Kaydında en zorlandığımız şarkı “Susma” oldu çünkü orjinali enstürmantal. Biz onu farklı bir biçimde düzenledik ve tam istediğim aşamaya gelene kadar hem klavyelerde hem de canlılarda üstüste çalmamız gerekti. Komik olaylardan biri sanıyorum Ayşen’in söylediği şarkıda oldu, Zeynep Talu o gün gelmemişti ve biz de epeyce yorgunduk, master kayıtları yaparken sözlerin yerlerini karıştırdığımızı farkettik. Neyse ki çok geç olmamıştı.
Yazdığınız kitaplarla da tanınıyorsunuz, şu ana kadar kaç kitabınız yayınlandı ve yakında yeni çıkacak olan bir kitap projeniz var mı?
Şu ana kadar 9 kitabım yayınlandı. Bugünlerde son kitabım “Aslında Hayal” yayına hazırlanıyor. Bir anı-roman. Kitaplarımı yazdığım sıralarda kendi hayatımda neler olduğunu, kitapların bilmediğimiz hikayesini, tabii çocukluğumu, meslek hayatımdan birçok anıyı ve müziği anlatan bir kitap.
Sizi televizyon programlarınızla da takip ediyoruz, yakın zamanda yeni bir programa başlayacak mısınız?
Yeni bir program için kimi zaman teklifler geliyor ama henüz içimize sinen bir program yok.
Bu yaz için planlarınız neler, yakın zamanda gerçekleşecek sahne ve konser tarihleriniz var mı?

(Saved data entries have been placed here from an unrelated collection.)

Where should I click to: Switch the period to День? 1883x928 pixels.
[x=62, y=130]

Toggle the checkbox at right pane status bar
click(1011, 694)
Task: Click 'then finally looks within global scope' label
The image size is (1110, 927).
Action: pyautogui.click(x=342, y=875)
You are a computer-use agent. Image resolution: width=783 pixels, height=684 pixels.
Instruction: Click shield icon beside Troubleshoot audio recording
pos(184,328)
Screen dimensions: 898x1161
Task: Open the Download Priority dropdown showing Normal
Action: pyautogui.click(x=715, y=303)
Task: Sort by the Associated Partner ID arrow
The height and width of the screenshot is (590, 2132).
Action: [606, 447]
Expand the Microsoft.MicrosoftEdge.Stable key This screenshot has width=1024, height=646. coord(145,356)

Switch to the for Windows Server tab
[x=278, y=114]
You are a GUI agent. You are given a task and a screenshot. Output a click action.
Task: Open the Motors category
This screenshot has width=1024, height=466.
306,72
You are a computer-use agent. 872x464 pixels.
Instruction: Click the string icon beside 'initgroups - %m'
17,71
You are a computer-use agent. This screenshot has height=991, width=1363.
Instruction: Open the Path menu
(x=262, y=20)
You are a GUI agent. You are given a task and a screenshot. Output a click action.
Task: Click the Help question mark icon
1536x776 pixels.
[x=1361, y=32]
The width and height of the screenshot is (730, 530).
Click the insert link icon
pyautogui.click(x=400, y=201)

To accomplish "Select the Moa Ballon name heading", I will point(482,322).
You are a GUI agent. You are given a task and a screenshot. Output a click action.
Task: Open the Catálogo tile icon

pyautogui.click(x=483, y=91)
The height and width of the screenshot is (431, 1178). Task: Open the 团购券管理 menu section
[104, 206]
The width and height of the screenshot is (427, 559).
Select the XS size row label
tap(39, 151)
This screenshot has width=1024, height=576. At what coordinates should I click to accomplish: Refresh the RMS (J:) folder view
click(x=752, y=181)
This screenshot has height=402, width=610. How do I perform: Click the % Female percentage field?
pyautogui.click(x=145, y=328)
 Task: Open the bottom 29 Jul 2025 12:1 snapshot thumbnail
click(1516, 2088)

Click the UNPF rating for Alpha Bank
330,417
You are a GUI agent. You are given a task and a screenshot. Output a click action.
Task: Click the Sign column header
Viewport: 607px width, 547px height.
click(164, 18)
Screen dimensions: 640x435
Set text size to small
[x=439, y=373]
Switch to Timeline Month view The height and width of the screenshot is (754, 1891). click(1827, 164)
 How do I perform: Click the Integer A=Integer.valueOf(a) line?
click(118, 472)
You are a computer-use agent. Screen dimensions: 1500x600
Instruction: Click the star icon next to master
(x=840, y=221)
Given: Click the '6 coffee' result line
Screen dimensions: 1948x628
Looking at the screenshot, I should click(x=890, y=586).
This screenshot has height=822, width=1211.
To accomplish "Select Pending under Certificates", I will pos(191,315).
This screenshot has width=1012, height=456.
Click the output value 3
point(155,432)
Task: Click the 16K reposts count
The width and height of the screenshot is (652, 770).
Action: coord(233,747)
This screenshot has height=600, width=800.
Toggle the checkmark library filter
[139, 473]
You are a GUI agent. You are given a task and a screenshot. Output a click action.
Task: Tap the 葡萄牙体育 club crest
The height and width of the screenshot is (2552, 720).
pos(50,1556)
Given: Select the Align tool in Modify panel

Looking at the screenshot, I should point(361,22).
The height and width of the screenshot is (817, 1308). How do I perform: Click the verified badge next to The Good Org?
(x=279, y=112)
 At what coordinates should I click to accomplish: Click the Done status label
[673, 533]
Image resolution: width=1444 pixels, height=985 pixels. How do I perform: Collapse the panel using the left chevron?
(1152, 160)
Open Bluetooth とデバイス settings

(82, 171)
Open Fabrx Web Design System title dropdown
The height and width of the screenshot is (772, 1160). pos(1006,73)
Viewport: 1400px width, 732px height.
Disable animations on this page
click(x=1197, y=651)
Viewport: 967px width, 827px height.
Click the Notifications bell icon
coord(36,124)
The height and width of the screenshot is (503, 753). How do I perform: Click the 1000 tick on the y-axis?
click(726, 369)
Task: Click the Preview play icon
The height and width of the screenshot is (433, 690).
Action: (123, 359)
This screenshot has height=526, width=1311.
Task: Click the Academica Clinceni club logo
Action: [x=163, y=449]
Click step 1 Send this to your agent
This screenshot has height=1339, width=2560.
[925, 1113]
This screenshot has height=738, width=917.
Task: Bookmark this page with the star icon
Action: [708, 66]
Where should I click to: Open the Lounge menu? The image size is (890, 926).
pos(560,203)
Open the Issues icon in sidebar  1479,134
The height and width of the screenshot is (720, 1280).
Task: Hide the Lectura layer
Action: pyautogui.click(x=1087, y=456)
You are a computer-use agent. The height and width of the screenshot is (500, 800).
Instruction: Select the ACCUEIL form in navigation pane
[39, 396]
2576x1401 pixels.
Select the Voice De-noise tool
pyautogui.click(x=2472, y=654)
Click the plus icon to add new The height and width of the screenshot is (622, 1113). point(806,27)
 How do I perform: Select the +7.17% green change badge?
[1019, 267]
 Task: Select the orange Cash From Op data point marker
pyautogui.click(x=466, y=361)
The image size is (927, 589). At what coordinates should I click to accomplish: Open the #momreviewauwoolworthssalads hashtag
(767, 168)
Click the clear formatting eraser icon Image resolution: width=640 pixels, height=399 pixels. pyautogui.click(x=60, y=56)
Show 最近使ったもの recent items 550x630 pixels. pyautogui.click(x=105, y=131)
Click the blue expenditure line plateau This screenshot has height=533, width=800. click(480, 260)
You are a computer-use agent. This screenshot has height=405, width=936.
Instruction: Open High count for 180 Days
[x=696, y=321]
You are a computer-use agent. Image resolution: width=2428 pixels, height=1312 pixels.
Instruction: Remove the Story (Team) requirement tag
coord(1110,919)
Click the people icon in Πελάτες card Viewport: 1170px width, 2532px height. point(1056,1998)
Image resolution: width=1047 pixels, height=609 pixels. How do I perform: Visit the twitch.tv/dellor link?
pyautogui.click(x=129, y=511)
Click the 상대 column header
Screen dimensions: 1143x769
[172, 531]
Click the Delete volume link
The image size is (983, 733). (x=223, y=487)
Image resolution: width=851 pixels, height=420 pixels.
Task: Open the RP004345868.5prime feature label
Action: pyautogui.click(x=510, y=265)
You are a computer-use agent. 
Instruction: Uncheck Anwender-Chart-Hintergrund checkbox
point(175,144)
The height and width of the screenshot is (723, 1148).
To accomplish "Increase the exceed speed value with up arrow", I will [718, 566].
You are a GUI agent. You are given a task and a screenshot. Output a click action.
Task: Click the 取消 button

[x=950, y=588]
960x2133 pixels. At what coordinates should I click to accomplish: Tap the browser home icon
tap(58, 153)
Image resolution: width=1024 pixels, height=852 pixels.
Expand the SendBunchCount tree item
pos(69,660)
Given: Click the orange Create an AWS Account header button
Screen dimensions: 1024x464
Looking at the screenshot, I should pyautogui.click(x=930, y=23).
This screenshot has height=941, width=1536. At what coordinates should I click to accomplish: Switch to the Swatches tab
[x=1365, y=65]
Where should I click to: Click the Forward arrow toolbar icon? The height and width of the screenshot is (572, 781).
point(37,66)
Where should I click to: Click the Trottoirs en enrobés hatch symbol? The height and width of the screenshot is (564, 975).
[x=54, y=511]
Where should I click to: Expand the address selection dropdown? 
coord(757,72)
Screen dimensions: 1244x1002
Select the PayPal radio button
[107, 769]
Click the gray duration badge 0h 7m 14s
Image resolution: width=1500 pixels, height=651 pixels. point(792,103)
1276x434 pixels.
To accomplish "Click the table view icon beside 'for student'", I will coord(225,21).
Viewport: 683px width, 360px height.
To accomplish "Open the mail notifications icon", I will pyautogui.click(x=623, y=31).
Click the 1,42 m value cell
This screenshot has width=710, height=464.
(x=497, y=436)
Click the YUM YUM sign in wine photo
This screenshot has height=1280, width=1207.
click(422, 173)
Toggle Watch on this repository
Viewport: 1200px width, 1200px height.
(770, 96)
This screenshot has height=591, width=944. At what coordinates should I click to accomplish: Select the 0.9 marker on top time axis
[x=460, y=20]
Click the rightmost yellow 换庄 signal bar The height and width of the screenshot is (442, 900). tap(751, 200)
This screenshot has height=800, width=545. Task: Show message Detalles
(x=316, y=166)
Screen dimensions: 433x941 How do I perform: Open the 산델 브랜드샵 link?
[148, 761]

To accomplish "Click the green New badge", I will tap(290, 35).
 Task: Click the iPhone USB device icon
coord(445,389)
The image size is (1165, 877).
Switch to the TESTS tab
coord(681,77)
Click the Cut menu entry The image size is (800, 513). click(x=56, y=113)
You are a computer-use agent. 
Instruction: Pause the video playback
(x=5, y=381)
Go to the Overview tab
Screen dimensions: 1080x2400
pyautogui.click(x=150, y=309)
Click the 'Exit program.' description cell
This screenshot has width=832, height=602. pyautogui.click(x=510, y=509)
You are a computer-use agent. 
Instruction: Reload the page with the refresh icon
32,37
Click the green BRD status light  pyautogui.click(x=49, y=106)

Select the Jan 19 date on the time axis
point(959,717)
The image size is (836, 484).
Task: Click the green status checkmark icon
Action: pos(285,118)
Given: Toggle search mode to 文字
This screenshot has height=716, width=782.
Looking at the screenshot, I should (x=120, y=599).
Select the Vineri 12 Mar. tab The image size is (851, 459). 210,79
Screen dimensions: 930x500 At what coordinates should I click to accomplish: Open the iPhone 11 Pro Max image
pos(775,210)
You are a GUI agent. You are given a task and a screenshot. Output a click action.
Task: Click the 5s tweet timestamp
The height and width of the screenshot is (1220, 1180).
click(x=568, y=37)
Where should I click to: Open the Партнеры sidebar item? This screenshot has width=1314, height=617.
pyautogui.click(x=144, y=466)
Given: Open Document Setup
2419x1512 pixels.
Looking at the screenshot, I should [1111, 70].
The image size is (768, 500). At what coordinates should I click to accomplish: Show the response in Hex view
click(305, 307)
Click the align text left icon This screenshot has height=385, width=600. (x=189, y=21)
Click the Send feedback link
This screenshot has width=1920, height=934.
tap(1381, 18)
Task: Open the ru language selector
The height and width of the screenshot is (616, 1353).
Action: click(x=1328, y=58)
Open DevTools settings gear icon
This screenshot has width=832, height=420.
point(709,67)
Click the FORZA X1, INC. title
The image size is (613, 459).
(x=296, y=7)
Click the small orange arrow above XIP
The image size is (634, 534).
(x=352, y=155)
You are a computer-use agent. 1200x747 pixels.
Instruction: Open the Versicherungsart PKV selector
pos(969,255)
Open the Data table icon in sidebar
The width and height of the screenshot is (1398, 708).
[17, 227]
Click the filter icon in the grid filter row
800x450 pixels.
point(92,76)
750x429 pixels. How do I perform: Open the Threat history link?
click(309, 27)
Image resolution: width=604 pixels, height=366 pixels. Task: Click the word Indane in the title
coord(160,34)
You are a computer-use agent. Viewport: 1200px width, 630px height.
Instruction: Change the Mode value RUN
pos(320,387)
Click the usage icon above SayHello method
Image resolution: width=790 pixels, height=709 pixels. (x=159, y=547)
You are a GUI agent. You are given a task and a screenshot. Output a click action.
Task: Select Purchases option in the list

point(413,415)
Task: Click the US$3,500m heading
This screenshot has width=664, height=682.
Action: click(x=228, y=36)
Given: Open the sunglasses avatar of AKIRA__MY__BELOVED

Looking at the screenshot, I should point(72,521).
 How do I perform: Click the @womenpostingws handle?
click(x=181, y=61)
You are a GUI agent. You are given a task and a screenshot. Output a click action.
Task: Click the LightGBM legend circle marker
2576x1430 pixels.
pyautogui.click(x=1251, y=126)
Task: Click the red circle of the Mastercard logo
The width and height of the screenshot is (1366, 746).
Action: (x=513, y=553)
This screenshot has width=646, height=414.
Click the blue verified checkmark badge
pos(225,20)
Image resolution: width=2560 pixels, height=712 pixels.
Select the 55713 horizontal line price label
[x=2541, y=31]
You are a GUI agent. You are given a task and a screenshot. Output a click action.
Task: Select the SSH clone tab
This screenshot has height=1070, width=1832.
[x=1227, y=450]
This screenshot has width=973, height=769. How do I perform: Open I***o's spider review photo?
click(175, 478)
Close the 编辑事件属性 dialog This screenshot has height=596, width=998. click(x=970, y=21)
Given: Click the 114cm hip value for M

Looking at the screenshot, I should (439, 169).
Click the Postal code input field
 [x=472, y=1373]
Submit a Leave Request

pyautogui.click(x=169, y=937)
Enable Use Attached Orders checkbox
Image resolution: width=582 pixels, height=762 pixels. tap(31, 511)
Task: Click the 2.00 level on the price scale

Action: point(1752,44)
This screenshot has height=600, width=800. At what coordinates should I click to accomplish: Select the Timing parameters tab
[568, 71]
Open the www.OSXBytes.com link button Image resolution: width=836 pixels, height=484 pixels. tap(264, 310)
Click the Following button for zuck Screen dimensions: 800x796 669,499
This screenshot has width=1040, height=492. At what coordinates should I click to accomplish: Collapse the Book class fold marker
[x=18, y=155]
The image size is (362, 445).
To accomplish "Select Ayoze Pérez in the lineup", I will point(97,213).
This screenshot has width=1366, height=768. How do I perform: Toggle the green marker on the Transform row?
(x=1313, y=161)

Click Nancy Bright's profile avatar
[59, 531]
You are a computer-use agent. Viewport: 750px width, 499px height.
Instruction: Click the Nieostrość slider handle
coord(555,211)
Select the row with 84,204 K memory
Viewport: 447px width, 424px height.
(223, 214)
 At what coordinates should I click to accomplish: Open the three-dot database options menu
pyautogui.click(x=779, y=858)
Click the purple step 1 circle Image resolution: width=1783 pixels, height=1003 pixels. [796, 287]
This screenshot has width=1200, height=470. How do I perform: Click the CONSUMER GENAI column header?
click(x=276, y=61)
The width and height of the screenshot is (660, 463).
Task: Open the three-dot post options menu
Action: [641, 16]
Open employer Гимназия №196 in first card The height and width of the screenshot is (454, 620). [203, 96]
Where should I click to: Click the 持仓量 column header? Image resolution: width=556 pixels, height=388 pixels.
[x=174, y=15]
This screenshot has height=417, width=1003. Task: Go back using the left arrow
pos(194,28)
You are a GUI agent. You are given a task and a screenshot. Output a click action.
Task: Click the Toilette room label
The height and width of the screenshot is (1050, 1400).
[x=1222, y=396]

Sanırım en yakın 7 Mayıs’ta Ankara’da yapacağımız konser var. Bunun dışında İzmir, istanbul, Girne gibi kentlerde konserler var. Eğer biraz dinlenme imkanı bulabilirsem hemen sonra yeni bir albüm ve yeni bir kitabın hazırlıkları başladı bile, onlara devam edeceğim.